Janelle Monáe inspires herself.
This is not to say that she’s an egoist or that she doesn’t take inspiration from life and objects around her. But it is to say that in her own struggle to complete a painting and to name the colorful woman depicted, she wound up penning an album. And not just a regular ole two-major-hits album, The Electric Lady offers 12 tracks of great listens.
Under Big Boi’s esoteric tutelage, she’s had several well-received projects; however, this is the one that will probably launch Monáe, 27, from underground indie-cool popularity to NBA Finals halftime show superstardom. Yes, it’s that good, and yes, she’s that good live. It also doesn’t hurt that she snagged Prince as a collaborator and didn’t shy away from instructing him on how to improve his studio sound.
Nervy? Hell, yeah. But that’s Monáe.
“I love to collaborate with people I admire,” says the Kansas City, Kan., native and CoverGirl model, wearing her traditional black and white, topped off by a slightly cat-eyed pair of Prada sunnies. She partnered with Erykah Badu, Solange, Miguel and Esperanza Spalding on The Electric Lady. Working with Prince was similarly “organic,” she says. “I’m still pinching myself. You need to have vision when you come to him. He does not do a lot of collaborations.”
As one of the young heralds of Afrofuturism, an old-yet-renewing movement embracing a combination of magical realism, sci-fi, Afrocentricity, fantasy and technology, Monáe’s place in time and space is firmly cemented. She’s been compared to Sun Ra, the creator of musical Afrofuturism. She loves Octavia Butler, who wrote science fiction novels featuring Black characters and examined Black history in the same breath. She’s a tremendous fan of Star Wars and performed at the recent wedding of George Lucas and Mellody Hobson. And, as she ponders ideas such as time travel and androids, she paints futuristic sketches with images portraying us as “Electric” people waiting to be named, freed or discovered.
“I do Afro punk,” says Monáe, referring to futurism. “I have an Afro, so why not? I think it’s important to bring awareness.
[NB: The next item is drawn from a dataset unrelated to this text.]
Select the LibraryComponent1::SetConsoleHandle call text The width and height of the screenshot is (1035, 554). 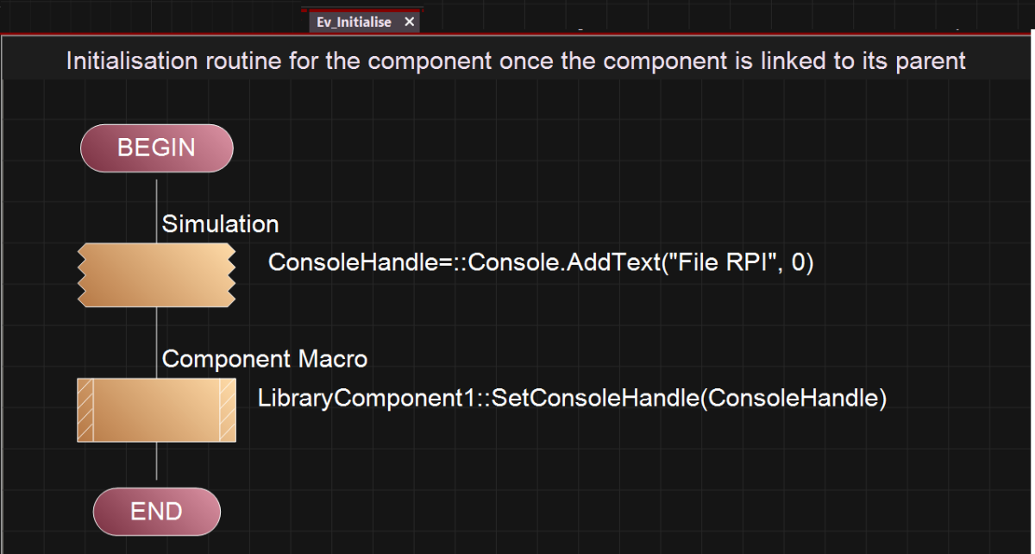(573, 398)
It’s important to show us as Black women, as Black people, in different lights.”
A common theme in all of Monáe’s music is a celebration of individuality, which is why her robotic focus on her debut studio album, The ArchAndroid, was a bit ironic. She sticks to that motif this time around but is adding quite a bit of sass and sex, as is obvious in her MTV Video Music Award-winning video for Q.U.E.E.N, with Badu. Most ideas come after she works in her personally prepped recording studio utopia, Wondaland, in Atlanta.
“I’m dealing with politics, love, heartbreak and sexuality, all those things we privately have,” says Monáe, describing her album in staccato. She then demurely declines to talk about her love life, only adding this: “It is about loving yourself as much as you can.”